=== THE PROBLEM ===
Lift every line from the entries that includes the word "agent".

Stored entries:
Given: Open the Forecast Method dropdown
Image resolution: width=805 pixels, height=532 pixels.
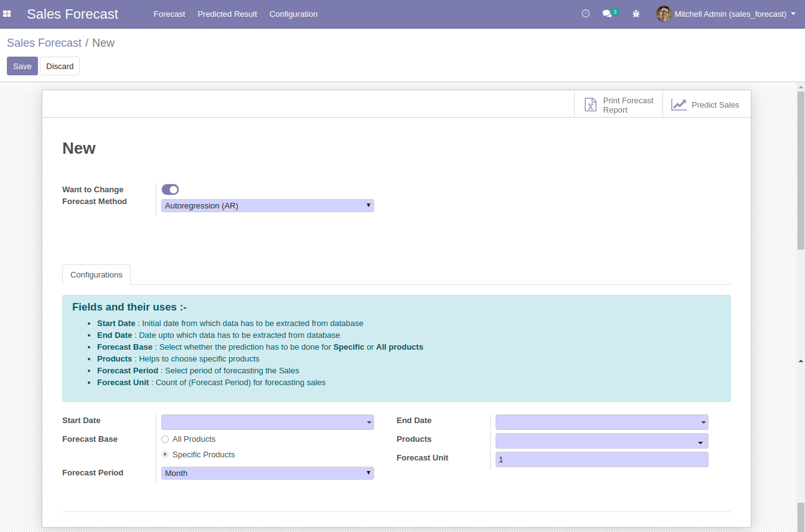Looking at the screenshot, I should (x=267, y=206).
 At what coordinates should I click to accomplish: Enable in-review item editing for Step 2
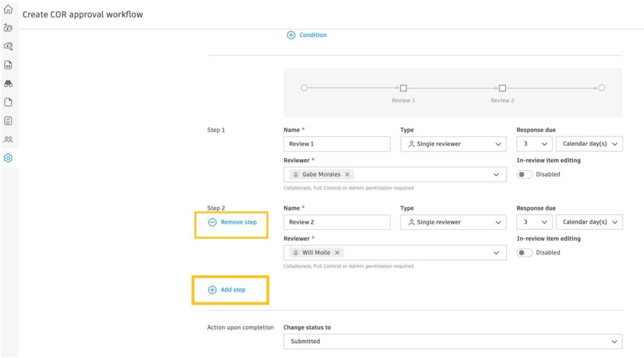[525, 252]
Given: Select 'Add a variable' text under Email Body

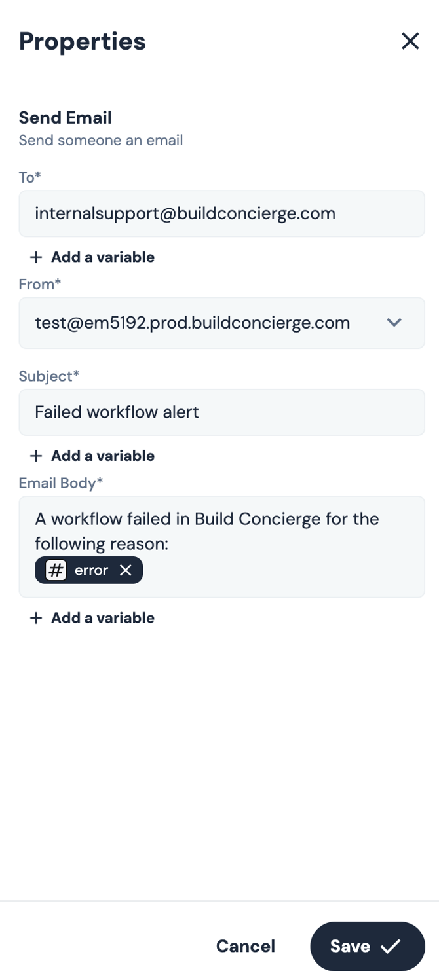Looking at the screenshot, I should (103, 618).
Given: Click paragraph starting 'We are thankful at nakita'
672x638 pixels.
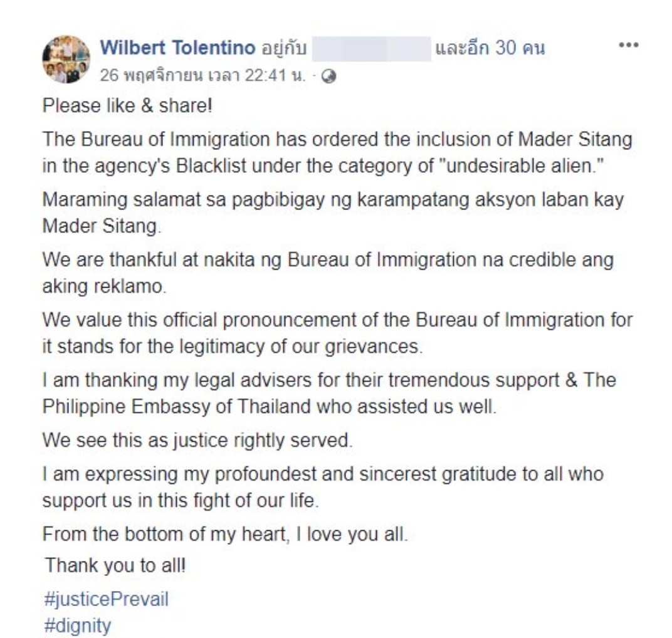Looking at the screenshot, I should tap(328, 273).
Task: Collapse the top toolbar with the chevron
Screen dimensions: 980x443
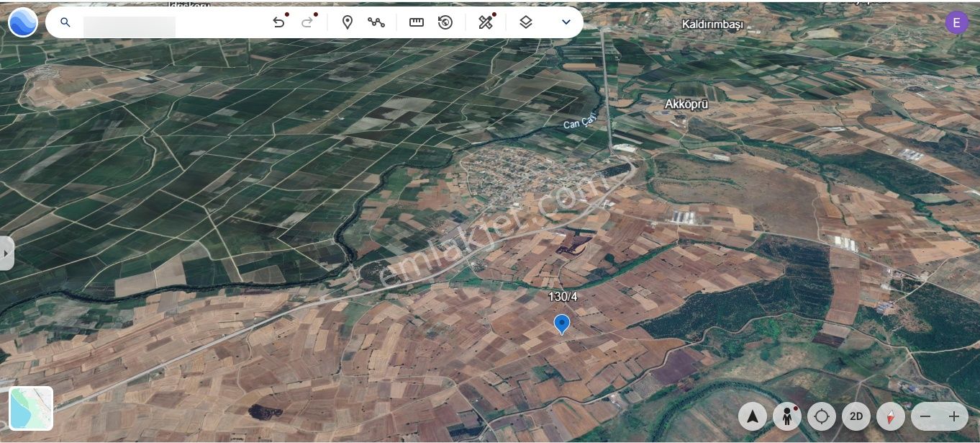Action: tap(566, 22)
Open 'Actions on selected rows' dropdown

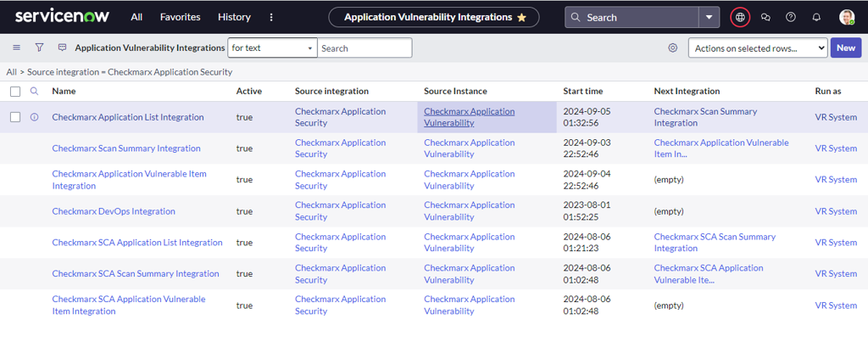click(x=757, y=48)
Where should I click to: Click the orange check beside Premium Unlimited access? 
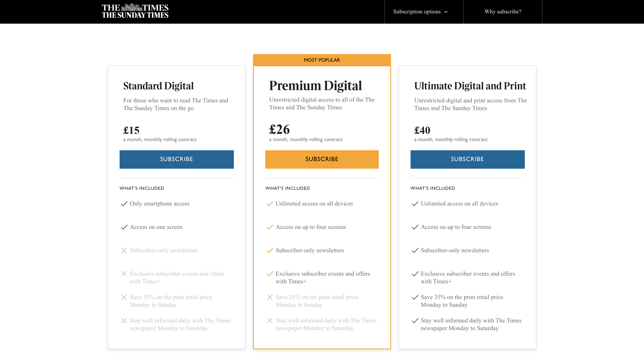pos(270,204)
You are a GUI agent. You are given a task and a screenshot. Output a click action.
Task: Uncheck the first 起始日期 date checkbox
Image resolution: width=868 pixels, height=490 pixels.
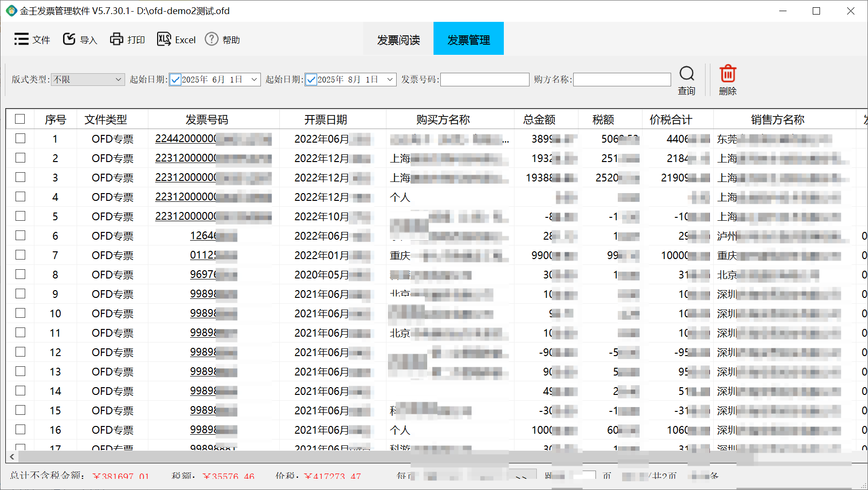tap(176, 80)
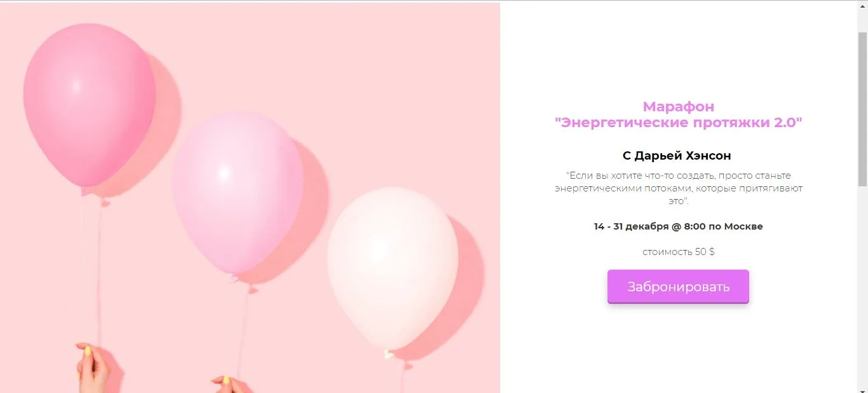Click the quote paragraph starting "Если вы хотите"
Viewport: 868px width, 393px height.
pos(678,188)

* * *

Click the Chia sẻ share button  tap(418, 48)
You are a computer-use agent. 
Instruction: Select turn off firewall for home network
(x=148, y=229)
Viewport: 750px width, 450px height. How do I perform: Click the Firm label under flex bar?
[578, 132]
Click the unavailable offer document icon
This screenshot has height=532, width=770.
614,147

...

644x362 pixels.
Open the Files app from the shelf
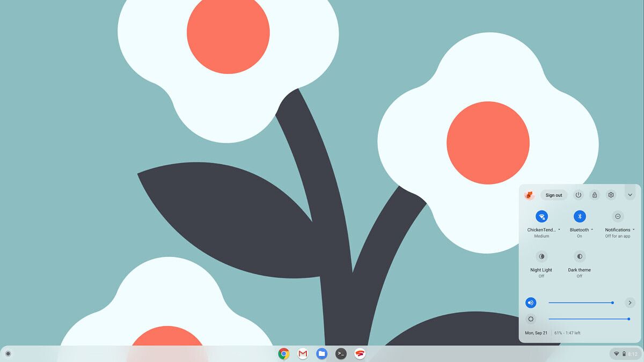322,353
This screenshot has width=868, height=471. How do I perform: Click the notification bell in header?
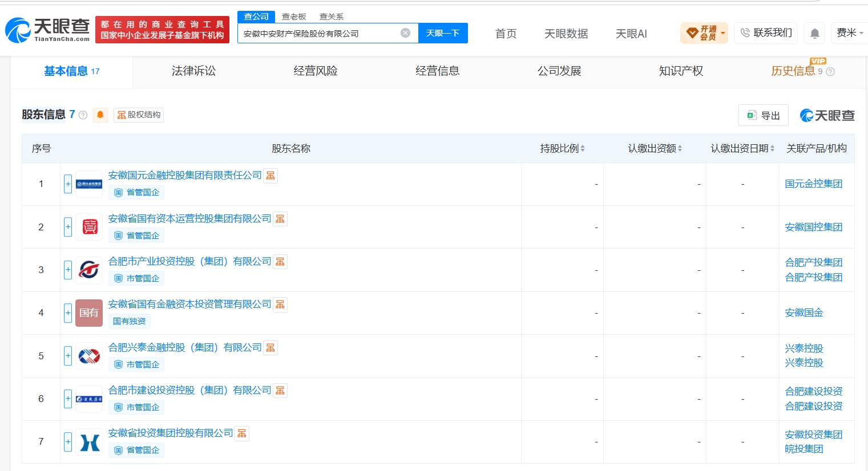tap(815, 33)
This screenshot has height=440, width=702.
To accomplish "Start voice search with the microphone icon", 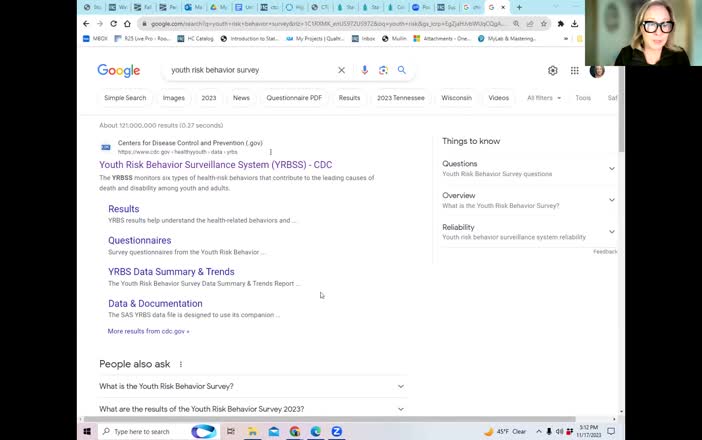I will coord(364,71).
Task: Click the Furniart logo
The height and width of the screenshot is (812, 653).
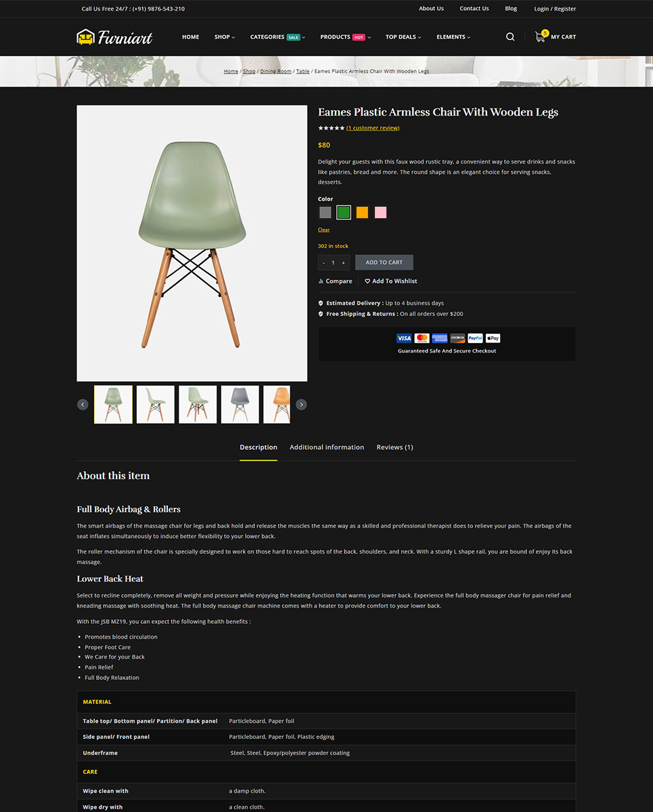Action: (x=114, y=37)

=== WRITTEN RESPONSE ===
You are a GUI agent. You are given a task and a screenshot. Output a click action.
You are a computer-use agent. 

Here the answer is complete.